I figured it out right away.

Then my film was ready and I had to return to Fuck This. It just kept getting worse. The pictures sucked, I calloused my throat trying not to cry through night shift, my dinner was ruined when the takeout box fell apart, and then I had to stay an hour late at work because of a shooting and stabbing on deadline. When I got home after midnight, my boyfriend and I sat at the kitchen table for an hour while tears dripped off our chins and into our glasses of whiskey. Then I woke up with the squirts.

But for a half hour in the motorized recliners at Costco, goodwill showed up under a mohawk and held my hand.

Thanks for the breather, Rainy.

Buzz in the ear

I don’t know a single person who is afraid of swine flu. At least officially.

Everyone I know is making fun of the media hysteria and Joe Biden and all the people who have been flooding hospital emergency rooms with their stupid colds.

But it’s harder to stay confident in the skeptics when you actually have snot running down your face.
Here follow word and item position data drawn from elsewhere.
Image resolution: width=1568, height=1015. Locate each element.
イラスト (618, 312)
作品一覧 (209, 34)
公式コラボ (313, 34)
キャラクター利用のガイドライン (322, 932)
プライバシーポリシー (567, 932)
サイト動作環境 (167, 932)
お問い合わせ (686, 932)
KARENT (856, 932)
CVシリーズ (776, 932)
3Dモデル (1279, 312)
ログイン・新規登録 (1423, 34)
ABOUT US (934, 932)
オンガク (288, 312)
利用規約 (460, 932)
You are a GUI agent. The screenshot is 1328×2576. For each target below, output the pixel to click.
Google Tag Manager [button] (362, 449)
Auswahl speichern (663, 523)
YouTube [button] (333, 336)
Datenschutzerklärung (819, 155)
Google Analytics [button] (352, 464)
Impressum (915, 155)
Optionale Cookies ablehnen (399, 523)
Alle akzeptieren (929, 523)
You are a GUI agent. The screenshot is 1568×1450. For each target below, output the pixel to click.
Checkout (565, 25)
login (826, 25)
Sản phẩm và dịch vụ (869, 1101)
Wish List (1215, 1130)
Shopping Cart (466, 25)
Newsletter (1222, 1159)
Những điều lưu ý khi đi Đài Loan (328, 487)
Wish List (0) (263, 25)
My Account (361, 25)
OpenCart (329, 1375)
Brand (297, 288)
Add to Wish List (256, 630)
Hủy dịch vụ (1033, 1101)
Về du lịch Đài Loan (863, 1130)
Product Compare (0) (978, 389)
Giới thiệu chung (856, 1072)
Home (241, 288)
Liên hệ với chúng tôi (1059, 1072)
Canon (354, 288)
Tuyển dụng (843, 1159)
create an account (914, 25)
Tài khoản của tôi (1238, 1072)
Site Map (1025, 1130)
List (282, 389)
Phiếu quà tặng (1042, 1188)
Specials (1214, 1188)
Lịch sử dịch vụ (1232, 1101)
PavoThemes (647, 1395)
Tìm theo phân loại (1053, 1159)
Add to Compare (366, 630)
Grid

This weekend I caught a touch of something. Head cold, tired, achy. I didn’t bother taking my temperature, but I also didn’t put on a bra for three days. That sort of thing.

Bra or no, you still have to run a few errands when you’re sick. You have to buy decongestant. You have get juice and popsicles. You have to rent Season 2 of The Sopranos.

Usually I just tell the clerks the truth when I’m sick and they ask, “How are you doing today?” “Ah. Little sick,” I say. It’s easier than trying to act friendly and alert when all my efforts are focused on just staying upright. And then they can goop on some Purell and feel better about the whole thing.

I tried that first this weekend with Chevron Rod when I staggered to the corner gas station for a popsicle.

“How’s Erin?” he boomed as I walked in.

“I’m kinda sick.”

He jumped back from the cash register.

“Sick!” he said dramatically.

“I’m sure it’s not swine flu.”

He stepped back up to the counter. “Bah. I figure, if you’re gonna get it, you’re gonna get it. Ain‘t no use in worrying about it.”

But I wasn’t sure whether his hop backward was a joke or a true visceral reaction. If you hear about something 24-7, does it matter that you’ve told yourself there ain’t no use in worrying about it? Doesn’t a part of you internalize the little warnings? Even I have been a bit more conscientious about washing my hands — by God, the President told me to. And if a hygiene slacker like me is affected by the buzz, why shouldn’t I expect people to jump away from their cash registers when I get the sniffles?

I sensed the kindest thing would be to smile and say, “I’m fine,” for the rest of the weekend, at least to anyone who had to deal with me face to face.

If you happened to be working at Hollywood Video, Rite Aid or Dan’s Foods, do consider washing your hands.